Secondo i dati della Global Alliance for Buildings and Construction oggi l’edilizia considerata come “tradizionale” è responsabile del 39% delle emissioni globali di CO2 nel mondo. L’imperativo dovrebbe quindi essere quello di “decarbonizzare” il settore edile per renderlo più sostenibile. Una delle risposte potrebbe essere proprio l’utilizzo massivo della canapa sia per costruire nuove abitazioni, che per ristrutturare il patrimonio immobiliare già esistente.
Tutta la filiera di produzione di canapa e calce per la bioedilizia è infatti carbon negative: dalla coltivazione alla messa in opera finale e tenendo in conto il ciclo di vita delle abitazioni, toglie più CO2 dall’ambiente di quanta ne venga prodotta. La canapa infatti è una pianta che nel ciclo di vita “sequestra” dall’ambiente in media 4 volte la CO2 imprigionata dagli alberi, e che continua a stoccare CO2 anche quando impiegata in bioedilizia. Secondo i calcoli del dottor Matteo Melosini, chimico che oggi lavora nell’industria delle estrazioni di cannabinoidi, “un ettaro coltivato a canapa industriale può sequestrare 15,46 tonnellate di CO2, di cui 13 verranno fissate all’interno dei materiali ottenuti da fibre e canapulo impedendone il ritorno nell’atmosfera, mentre le restanti 2,46 tonnellate rimaste in campo contribuiranno all’arricchimento del terreno di sostanze organiche”.

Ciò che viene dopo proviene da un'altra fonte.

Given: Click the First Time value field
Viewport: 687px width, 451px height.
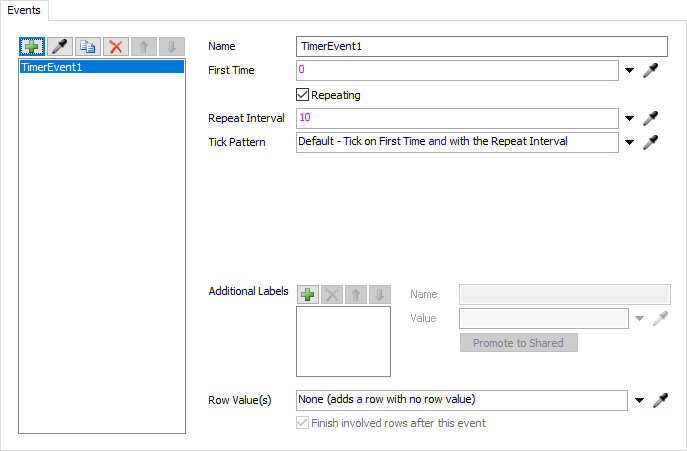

In confronto le foreste catturano in media da 2 a 6 tonnellate di anidride carbonica per ettaro all’anno, a seconda del numero di anni di crescita, della regione climatica e del tipo di alberi. Senza dimenticare che una foresta cresce in decenni, la canapa invece è una pianta annuale, e può raggiungere i 4 metri i 100 giorni. Ma non è tutto: si stima che una tonnellata di canapa secca possa sequestrare 325 kg di CO2 e secondo l’Università di Bath, che ha realizzato uno studio a riguardo, al netto delle emissioni di trasporto e lavorazione, un metro quadro di muratura in canapa e calce ha tolto dall’aria 35 chilogrammi di biossido di carbonio. La conferma viene dal Politecnico di Milano che, con uno studio, sul ciclo di vita del prodotto (LCA), che dimostra la capacità dei biocompositi di canapa e calce di sequestrare dai 20 ai 60 kg di CO2 a seconda della loro densità.
Se oggi abbiamo raso al suolo la maggior parte delle foreste primarie per ottenere carta e legno, non significa che questo paradigma non possa cambiare. Oltre alle potenzialità di ottenere dalla canapa carta di altissima qualità, nonostante oggi non esista una filiera europea che possa garantire adeguate produzioni di cellulosa di canapa, la canapa può dar vita al legno da utilizzare nei diversi settori, dal design all’edilizia.
Con un investimento da 5,8 milioni di dollari un’azienda del Kentucky ha iniziato nell’estate 2019 a produrre legno derivato dalla canapa per creare decine di oggetti diversi. Fibonacci, la società che produce HempWood, un sostituto del legno in attesa di brevetto, ha affittato una struttura di circa 1000 metri quadrati per avviare la sua prima produzione.